→ **本文抜粋**
——
一方のハミルトンは第5戦での敗北の要因を研究し、しっかりと対応。見事なポールトゥフィニッシュを飾っている。ただ、それはけっして楽勝ではなく、フェルスタッペンの戦略をマークして達成したものでもあった。
では、フェルスタッペンはベルギーGPをどう戦うのか。優勝した70周年記念GPの時のように硬めのタイヤで決勝スタートにのぞむのか、メルセデスAMG勢とは異なるタイヤチョイスで揺さぶるのか、大胆な2ストップ戦略をとるのか、レースペースの違いやセーフティカーの導入タイミング、天候の変化などにもよるが、メルセデス攻略の引き出しはいくつか用意していることだろう。予選での速さではまだ差があるが、決勝では逆転の可能性もありそうだ。
ベルギーGPが開催されるスパ・フランコルシャンは「パワーサーキット」と言われるが、このところ、ホンダパワーが好調なのも心強い。超高速サーキットと言われるシルバーストンで勝利をあげたのをはじめ、この2戦、ホンダのパワーユニットを搭載する4台のうち3台が入賞するなど、速さを増してきており、「4台全車入賞」も見えてきた。
——
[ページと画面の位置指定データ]
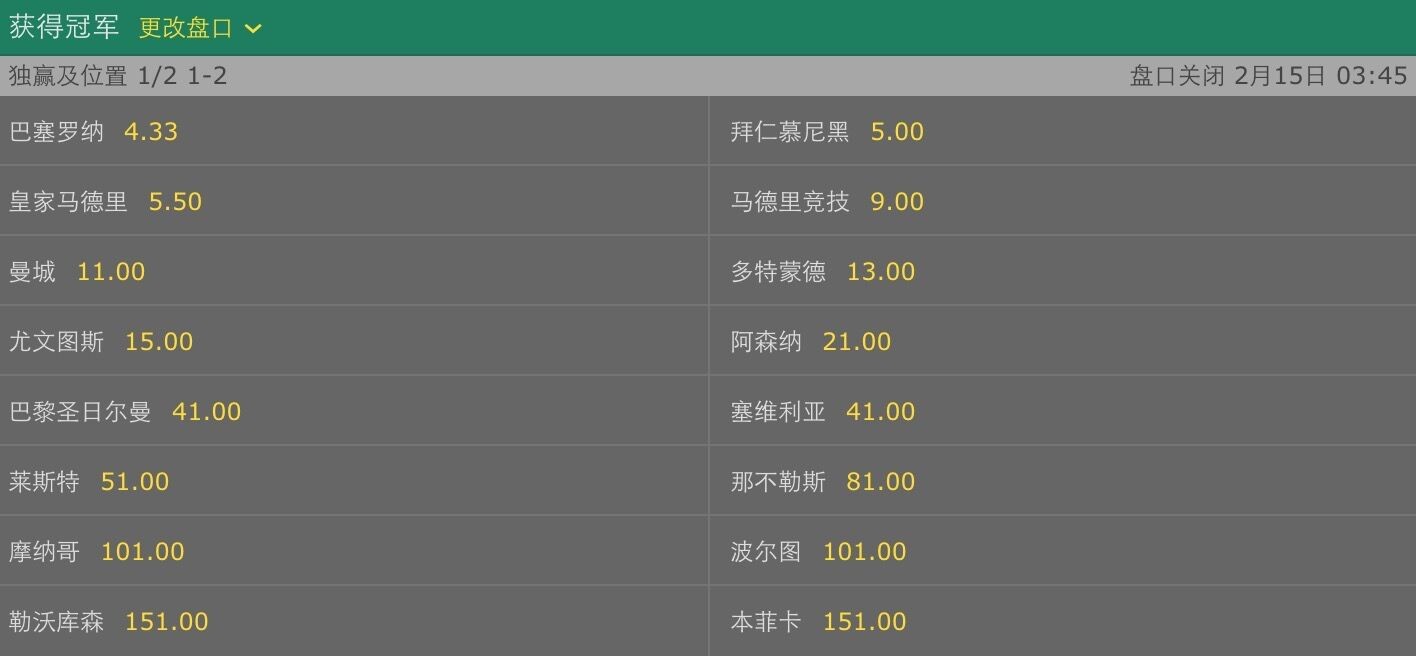The height and width of the screenshot is (656, 1416).
Task: Select 巴塞罗纳 odds 4.33
Action: point(354,131)
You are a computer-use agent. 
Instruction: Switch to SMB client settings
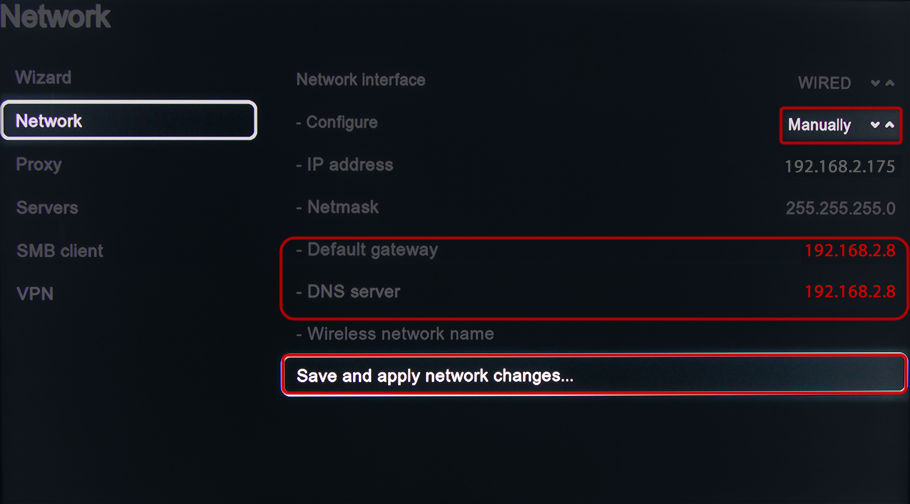coord(60,251)
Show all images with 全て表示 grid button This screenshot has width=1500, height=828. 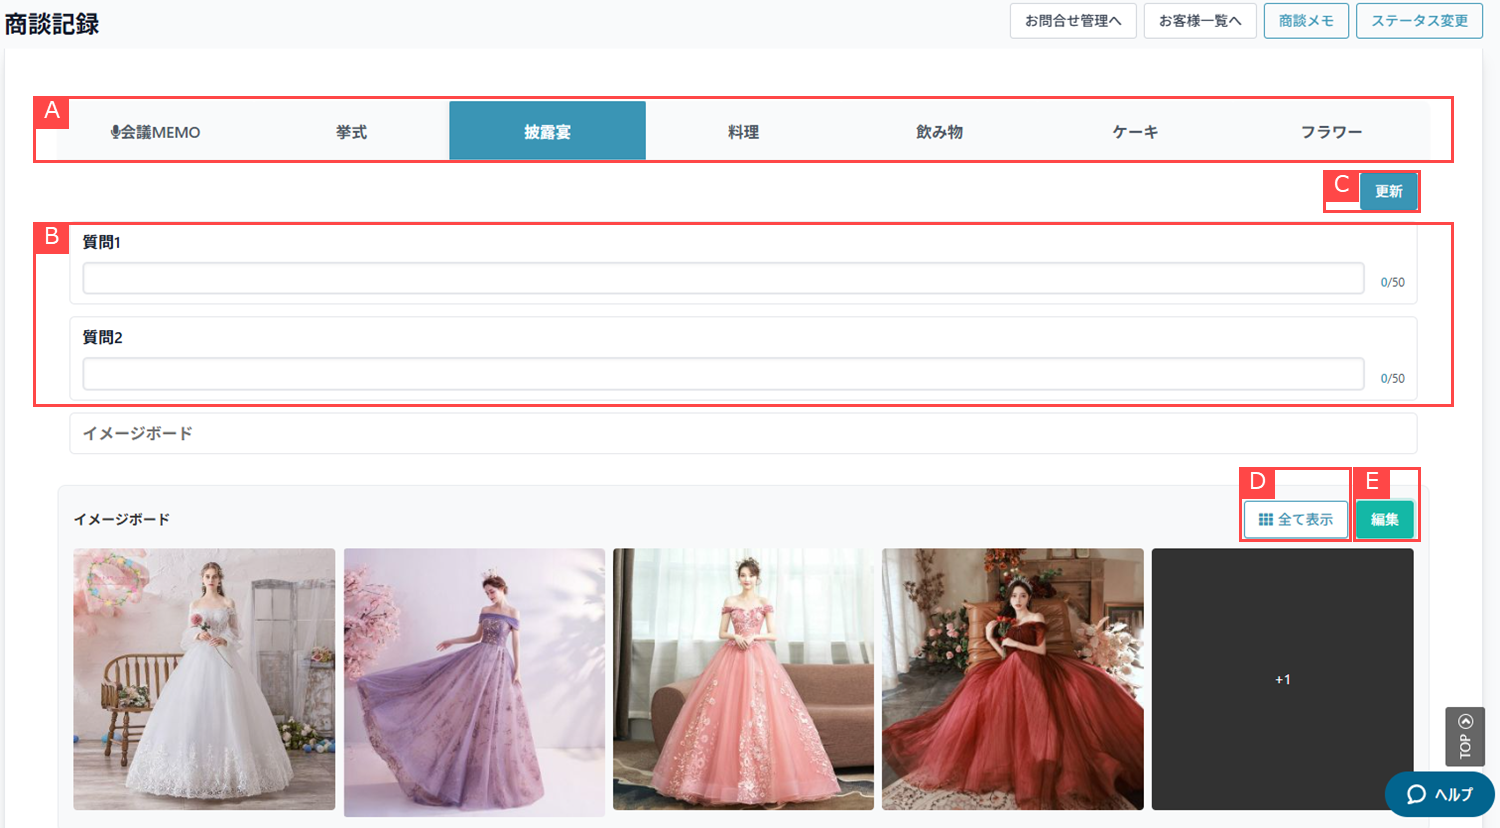tap(1296, 520)
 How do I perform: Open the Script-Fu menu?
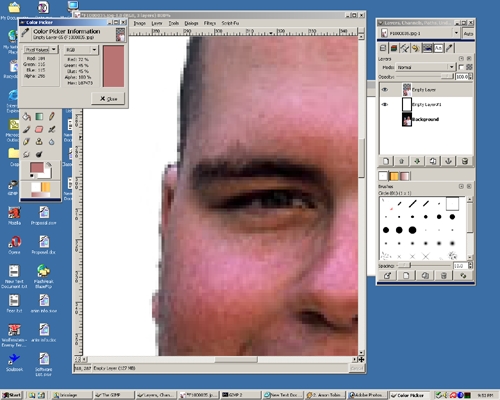(x=230, y=23)
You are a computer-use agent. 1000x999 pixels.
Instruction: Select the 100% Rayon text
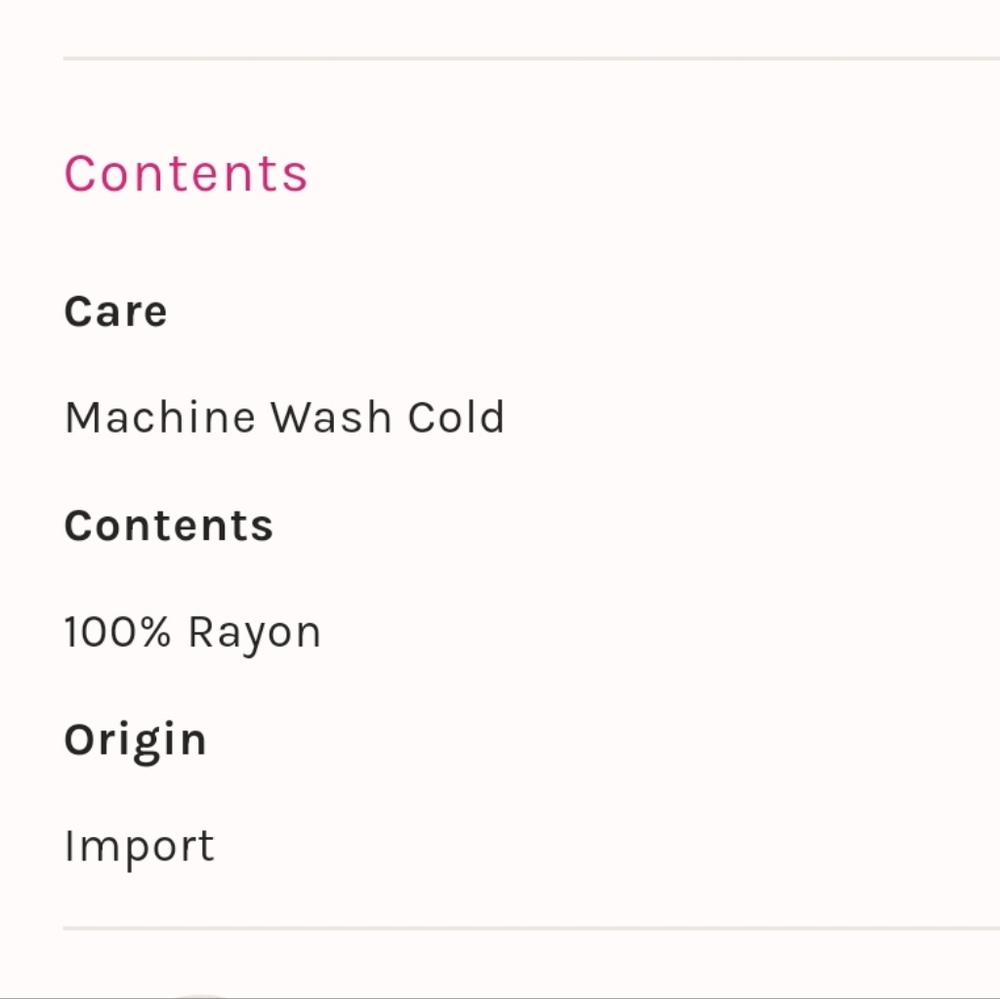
——
→ **記述課題 1**
ベルギーGPの記事によると、ベルギーGPが開催されるサーキットはどこですか？
→ **記述課題 2**
ベルギーGPの記事のうち、「一方のハミルトンは第5戦での」を含む語句で始まり「は逆転の可能性もありそうだ。」で終わる部分を、一字一句そのまま書き写してください。
→ **記述課題 3**
ベルギーGPの記事を、最後の文のあとから引き継いで書き進めてください。
データは参照しなくてかまいません。

→ **正解 1**
スパ・フランコルシャン

→ **正解 2**
一方のハミルトンは第5戦での敗北の要因を研究し、しっかりと対応。見事なポールトゥフィニッシュを飾っている。ただ、それはけっして楽勝ではなく、フェルスタッペンの戦略をマークして達成したものでもあった。
では、フェルスタッペンはベルギーGPをどう戦うのか。優勝した70周年記念GPの時のように硬めのタイヤで決勝スタートにのぞむのか、メルセデスAMG勢とは異なるタイヤチョイスで揺さぶるのか、大胆な2ストップ戦略をとるのか、レースペースの違いやセーフティカーの導入タイミング、天候の変化などにもよるが、メルセデス攻略の引き出しはいくつか用意していることだろう。予選での速さではまだ差があるが、決勝では逆転の可能性もありそうだ。

→ **正解 3**
ホンダの田辺豊治F1テクニカルディレクターは、べルギーGP開幕に向けて「2度目の3連戦の後、レースのない1週間を経て、ここからベルギーのスパ・フランコルシャン、イタリアのモンツァ、ムジェロと高速サーキットでの3連戦に向かいます。歴史あるスパ・フランコルシャンは緑豊かな山間に作られており、丘を駆け上がる高速コーナーのオー・ルージュがあることで有名なサーキットです。それ以外にも、全長約7kmの起伏に富んだコース上にバラエティ豊かなコーナーが配されており、高速サーキットながらもドライバーの腕が試されることで知られています。ここではパワーが試されると同時に、回生エネルギーの使用と回収のバランスを考慮したエネルギーマネジメントが重要になります。そして、先日の日曜には、アメリカから佐藤琢磨選手のインディ500優勝というビッグニュースが飛び込んできました。琢磨選手、2回目のINDY500制覇という快挙の達成、おめでとうございます!インディと同様に、F1でのライバルも強力ですが、レッドブルとアルファタウリ、両チームともにポテンシャルの高さを感じています。琢磨選手やアメリカにいる仲間たちの活躍にも応えるべく、今週末もいいレースを見せ、ポジティブな結果を得られればと思っています」とコメント。 ホンダのパワーユニットで戦うドライバーは次のように語っている。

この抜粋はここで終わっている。